# start of Supplied data

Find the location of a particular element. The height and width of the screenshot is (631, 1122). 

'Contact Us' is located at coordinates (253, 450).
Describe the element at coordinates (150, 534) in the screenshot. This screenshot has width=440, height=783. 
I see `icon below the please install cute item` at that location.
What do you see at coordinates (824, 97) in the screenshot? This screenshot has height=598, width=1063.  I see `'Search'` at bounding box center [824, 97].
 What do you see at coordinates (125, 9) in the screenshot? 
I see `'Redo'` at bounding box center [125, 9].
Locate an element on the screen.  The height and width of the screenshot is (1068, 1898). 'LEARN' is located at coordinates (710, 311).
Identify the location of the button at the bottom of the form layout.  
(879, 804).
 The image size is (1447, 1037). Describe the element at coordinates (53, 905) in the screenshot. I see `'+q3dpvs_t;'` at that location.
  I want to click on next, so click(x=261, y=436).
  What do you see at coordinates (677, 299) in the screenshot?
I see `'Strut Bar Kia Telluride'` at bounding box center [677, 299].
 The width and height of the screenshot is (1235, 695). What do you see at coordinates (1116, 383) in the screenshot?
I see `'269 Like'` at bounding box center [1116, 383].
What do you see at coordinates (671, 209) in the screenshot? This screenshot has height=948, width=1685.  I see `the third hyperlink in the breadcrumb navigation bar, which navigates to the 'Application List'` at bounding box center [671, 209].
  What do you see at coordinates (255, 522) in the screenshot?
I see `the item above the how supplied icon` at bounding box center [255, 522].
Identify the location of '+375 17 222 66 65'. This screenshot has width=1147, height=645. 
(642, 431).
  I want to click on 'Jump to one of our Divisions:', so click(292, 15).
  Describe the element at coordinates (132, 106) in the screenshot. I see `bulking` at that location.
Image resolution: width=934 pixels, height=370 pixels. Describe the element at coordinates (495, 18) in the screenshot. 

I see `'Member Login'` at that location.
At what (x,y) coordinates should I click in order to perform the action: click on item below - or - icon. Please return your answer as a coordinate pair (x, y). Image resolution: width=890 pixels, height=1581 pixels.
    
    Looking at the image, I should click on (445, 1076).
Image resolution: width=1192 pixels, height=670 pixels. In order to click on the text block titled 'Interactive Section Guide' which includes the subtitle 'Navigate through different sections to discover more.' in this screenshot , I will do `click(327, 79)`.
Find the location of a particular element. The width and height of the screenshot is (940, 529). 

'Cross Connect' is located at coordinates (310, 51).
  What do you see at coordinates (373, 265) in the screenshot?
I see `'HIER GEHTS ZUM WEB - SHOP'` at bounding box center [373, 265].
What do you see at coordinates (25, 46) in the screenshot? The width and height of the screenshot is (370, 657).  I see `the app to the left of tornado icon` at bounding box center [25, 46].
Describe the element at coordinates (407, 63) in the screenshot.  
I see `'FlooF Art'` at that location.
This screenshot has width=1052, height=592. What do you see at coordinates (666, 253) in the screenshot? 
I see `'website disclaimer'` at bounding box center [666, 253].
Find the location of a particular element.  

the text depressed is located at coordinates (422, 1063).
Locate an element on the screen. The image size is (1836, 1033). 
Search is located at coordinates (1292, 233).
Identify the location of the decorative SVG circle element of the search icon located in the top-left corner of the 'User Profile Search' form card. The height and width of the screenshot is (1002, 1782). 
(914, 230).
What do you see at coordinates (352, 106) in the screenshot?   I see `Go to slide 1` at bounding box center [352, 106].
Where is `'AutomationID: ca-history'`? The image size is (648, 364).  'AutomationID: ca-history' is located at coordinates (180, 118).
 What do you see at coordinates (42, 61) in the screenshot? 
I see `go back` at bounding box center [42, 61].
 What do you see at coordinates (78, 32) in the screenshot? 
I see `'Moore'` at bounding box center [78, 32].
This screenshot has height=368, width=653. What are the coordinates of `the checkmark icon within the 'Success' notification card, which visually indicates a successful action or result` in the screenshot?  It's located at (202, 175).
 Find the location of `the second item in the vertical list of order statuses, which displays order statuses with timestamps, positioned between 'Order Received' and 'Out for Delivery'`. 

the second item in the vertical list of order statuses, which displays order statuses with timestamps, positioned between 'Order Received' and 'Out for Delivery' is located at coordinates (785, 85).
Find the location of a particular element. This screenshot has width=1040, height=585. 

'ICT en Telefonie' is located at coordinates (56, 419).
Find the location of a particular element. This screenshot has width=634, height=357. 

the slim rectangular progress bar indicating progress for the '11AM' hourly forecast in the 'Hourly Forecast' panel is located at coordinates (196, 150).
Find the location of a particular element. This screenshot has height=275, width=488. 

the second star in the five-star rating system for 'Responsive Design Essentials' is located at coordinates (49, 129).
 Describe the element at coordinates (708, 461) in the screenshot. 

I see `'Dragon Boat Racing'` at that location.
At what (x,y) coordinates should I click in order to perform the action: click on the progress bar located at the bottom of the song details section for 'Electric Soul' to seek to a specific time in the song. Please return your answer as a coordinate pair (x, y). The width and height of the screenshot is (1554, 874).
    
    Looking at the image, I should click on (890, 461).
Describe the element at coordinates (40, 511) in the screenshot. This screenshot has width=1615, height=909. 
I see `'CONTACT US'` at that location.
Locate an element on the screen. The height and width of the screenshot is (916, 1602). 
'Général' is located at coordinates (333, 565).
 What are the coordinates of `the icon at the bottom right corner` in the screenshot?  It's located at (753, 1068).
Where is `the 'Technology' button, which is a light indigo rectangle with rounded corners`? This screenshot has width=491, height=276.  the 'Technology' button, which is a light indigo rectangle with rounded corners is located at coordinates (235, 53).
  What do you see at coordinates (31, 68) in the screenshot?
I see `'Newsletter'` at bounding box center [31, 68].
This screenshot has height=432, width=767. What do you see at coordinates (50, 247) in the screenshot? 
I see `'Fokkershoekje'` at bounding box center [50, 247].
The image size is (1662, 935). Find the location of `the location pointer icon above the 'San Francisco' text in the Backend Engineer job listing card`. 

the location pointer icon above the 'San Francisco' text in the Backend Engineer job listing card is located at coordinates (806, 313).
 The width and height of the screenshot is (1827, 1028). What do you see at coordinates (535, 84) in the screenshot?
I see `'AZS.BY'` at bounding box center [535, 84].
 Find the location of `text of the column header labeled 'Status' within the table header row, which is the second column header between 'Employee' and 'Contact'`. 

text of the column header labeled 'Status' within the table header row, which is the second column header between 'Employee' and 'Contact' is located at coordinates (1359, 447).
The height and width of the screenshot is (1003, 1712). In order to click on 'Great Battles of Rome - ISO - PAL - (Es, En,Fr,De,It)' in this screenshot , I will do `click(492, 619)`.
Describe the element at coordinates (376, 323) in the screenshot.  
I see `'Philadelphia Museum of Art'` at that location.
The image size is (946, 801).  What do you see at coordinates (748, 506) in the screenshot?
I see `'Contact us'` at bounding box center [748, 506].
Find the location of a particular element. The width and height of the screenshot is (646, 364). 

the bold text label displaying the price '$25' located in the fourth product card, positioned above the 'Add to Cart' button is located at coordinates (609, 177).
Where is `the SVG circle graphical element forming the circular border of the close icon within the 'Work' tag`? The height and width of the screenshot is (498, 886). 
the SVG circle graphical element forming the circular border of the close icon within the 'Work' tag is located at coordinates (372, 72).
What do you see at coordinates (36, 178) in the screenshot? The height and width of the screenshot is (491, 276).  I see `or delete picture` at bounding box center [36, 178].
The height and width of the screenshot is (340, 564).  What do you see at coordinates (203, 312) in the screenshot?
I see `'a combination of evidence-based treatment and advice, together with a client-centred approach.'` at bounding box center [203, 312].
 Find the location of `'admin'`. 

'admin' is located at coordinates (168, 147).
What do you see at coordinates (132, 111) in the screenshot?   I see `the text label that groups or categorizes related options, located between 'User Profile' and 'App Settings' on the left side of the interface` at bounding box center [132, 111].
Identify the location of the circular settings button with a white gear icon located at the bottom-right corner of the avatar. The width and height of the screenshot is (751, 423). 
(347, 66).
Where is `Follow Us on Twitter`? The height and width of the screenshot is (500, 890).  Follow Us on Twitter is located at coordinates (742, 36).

# end of Supplied data

- Set task
Can you reproduce the records from the line with "This screenshot has width=1052, height=592." to the line with "Search is located at coordinates (1292, 233).", changing "particular element" to "specific element" and keeping everything else the same?

- Solution to this exercise
This screenshot has width=1052, height=592. What do you see at coordinates (666, 253) in the screenshot? 
I see `'website disclaimer'` at bounding box center [666, 253].
Find the location of a specific element.  

the text depressed is located at coordinates (422, 1063).
Locate an element on the screen. The image size is (1836, 1033). 
Search is located at coordinates (1292, 233).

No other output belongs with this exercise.